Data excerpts
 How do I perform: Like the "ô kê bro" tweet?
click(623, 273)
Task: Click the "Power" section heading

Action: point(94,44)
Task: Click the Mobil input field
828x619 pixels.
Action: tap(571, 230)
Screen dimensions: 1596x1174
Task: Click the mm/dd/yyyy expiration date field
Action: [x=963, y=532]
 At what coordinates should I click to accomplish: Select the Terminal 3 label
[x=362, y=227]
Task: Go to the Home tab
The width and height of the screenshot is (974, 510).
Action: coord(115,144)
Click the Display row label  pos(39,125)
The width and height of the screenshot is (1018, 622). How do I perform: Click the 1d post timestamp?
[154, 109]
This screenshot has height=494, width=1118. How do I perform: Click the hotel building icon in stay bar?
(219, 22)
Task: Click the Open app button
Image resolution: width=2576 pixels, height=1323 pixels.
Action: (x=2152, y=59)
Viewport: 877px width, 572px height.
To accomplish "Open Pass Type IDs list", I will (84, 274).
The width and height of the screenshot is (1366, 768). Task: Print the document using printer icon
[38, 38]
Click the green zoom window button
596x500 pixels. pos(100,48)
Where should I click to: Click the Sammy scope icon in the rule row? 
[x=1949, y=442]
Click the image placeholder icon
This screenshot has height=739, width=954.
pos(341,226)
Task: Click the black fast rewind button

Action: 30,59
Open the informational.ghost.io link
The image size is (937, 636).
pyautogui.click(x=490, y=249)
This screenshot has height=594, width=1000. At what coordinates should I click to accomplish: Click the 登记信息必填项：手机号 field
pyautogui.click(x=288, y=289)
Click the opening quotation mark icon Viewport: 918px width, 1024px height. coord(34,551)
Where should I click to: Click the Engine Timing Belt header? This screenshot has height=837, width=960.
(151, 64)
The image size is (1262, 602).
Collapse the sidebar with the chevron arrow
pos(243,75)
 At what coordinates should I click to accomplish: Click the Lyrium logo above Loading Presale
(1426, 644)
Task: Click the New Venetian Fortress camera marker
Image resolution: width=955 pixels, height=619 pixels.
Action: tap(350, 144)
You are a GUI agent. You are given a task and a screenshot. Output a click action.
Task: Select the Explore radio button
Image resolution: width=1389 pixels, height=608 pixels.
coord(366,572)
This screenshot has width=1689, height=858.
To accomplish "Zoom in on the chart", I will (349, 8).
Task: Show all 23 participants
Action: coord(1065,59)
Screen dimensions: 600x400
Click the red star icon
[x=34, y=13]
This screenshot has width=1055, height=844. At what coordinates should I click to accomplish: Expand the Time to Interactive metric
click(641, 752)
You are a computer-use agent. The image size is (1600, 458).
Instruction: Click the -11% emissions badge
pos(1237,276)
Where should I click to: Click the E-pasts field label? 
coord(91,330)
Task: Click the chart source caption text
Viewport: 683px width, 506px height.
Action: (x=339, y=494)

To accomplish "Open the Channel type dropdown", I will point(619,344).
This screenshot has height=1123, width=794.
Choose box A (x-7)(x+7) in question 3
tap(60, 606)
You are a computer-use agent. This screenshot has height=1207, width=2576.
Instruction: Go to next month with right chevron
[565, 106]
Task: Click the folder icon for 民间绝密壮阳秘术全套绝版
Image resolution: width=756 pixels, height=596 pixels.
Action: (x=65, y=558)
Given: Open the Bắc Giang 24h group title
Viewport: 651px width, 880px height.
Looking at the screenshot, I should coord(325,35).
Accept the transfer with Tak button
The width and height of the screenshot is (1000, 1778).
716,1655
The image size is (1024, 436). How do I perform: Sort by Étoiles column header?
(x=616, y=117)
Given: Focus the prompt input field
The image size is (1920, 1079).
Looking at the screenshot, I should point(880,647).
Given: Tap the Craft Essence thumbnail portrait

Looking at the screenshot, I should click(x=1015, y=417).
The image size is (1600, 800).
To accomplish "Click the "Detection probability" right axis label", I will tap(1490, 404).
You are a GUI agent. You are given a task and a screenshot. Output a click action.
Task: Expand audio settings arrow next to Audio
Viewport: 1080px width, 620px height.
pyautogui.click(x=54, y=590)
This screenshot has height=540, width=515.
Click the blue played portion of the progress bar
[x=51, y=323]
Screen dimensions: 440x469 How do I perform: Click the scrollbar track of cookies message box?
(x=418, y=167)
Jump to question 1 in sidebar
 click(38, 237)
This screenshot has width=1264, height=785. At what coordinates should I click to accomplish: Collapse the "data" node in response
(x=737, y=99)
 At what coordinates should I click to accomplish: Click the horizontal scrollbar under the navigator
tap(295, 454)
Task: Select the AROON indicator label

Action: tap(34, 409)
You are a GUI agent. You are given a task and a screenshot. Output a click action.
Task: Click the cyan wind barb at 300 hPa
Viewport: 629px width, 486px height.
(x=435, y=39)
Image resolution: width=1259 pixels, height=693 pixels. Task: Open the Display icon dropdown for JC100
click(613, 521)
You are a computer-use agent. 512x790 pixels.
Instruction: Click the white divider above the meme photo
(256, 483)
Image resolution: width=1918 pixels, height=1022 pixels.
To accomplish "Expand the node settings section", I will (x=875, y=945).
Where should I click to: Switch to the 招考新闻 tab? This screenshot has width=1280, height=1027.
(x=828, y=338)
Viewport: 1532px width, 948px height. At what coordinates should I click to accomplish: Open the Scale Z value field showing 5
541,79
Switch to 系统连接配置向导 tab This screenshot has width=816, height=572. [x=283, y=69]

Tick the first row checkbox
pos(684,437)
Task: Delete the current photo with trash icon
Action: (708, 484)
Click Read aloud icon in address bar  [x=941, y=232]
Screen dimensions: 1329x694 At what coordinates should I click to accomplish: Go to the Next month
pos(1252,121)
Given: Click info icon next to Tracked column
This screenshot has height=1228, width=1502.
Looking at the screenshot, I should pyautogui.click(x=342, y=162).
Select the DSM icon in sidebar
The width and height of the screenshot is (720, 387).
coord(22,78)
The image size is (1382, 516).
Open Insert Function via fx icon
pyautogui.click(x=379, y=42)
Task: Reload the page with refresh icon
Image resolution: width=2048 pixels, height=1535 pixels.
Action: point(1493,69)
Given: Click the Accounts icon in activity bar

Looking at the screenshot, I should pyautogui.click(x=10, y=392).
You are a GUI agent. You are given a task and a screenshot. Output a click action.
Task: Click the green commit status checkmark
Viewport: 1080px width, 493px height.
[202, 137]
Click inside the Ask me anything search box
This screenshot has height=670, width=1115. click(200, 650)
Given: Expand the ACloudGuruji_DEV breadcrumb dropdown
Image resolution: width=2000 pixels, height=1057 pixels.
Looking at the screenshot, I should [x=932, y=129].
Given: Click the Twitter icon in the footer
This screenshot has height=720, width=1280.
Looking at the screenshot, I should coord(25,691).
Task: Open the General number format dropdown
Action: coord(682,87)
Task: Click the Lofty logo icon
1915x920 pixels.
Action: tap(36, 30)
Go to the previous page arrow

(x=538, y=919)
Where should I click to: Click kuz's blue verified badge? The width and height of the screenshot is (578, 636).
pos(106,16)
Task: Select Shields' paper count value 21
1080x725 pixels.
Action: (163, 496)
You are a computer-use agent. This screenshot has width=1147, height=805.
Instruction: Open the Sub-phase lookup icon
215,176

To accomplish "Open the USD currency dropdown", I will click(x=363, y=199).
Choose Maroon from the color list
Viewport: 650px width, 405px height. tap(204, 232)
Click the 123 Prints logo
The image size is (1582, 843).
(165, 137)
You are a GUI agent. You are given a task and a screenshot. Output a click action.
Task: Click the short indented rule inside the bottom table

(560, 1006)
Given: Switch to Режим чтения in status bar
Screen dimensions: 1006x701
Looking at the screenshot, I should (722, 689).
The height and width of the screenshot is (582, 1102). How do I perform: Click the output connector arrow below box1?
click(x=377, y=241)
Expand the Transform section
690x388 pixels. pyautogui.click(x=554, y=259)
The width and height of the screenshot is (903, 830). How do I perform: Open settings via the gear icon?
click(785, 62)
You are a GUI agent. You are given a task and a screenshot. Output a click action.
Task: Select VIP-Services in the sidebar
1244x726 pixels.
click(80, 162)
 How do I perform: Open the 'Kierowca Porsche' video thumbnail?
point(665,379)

• _Task directions_
Nothing beyond the lines from the start of the entries through the line with "Click the Display" should appear. Repeat those lines exactly, both ends included.

• _Solution to the problem_
 How do I perform: Like the "ô kê bro" tweet?
click(623, 273)
Task: Click the "Power" section heading

Action: point(94,44)
Task: Click the Mobil input field
828x619 pixels.
Action: tap(571, 230)
Screen dimensions: 1596x1174
Task: Click the mm/dd/yyyy expiration date field
Action: [x=963, y=532]
 At what coordinates should I click to accomplish: Select the Terminal 3 label
[x=362, y=227]
Task: Go to the Home tab
The width and height of the screenshot is (974, 510).
Action: coord(115,144)
Click the Display row label  pos(39,125)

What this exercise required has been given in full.